America's "divorce" from the rest of the world is doing the country's economy a favor, economists Paul Hickey and Rob Martin told CNBC on Thursday.
"It's not that there aren't leakages, it's not that it doesn't matter what happens in the rest of the world," but after China's market turbulence and the European debt crisis, the U.S. focusing within engenders some major benefits, said Martin, senior U.S. economist at Barclays.
Martin told "Squawk Box" that with jobs growing steadily with over 200,000 added per month and the U.S. hitting record highs at 1.8 million jobs created in 2016, the economy is good without much influence from overseas.
Hickey, co-founder of Bespoke Investment Group, said events like Brexit and Deutsche Bank's recent stock volatility, occurring in supposedly "safe" developed markets, causes a flow of capital into more stable markets like the United States.
"We have all the problems outside of the U.S., we have slow, steady growth in the U.S., and that's causing a premium on U.S. assets," he added.

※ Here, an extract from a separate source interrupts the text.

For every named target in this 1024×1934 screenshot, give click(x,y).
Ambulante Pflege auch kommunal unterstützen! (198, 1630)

Anticipation is building ahead of a possible Fed interest rate hike in December, but Martin said some members of the Federal Open Market Committee have proven exceedingly dovish, avoiding a rate hike until they see obvious harm to the U.S. economic system.
Hickey said investors are also anticipating "seeing stronger economic data, stronger economic growth, and stronger earnings data," causing a shift into more "growth-orientated" sectors of the market, like technology.
But Martin said the United States "could use some certainty in policy and a little bit more steadiness at the helm."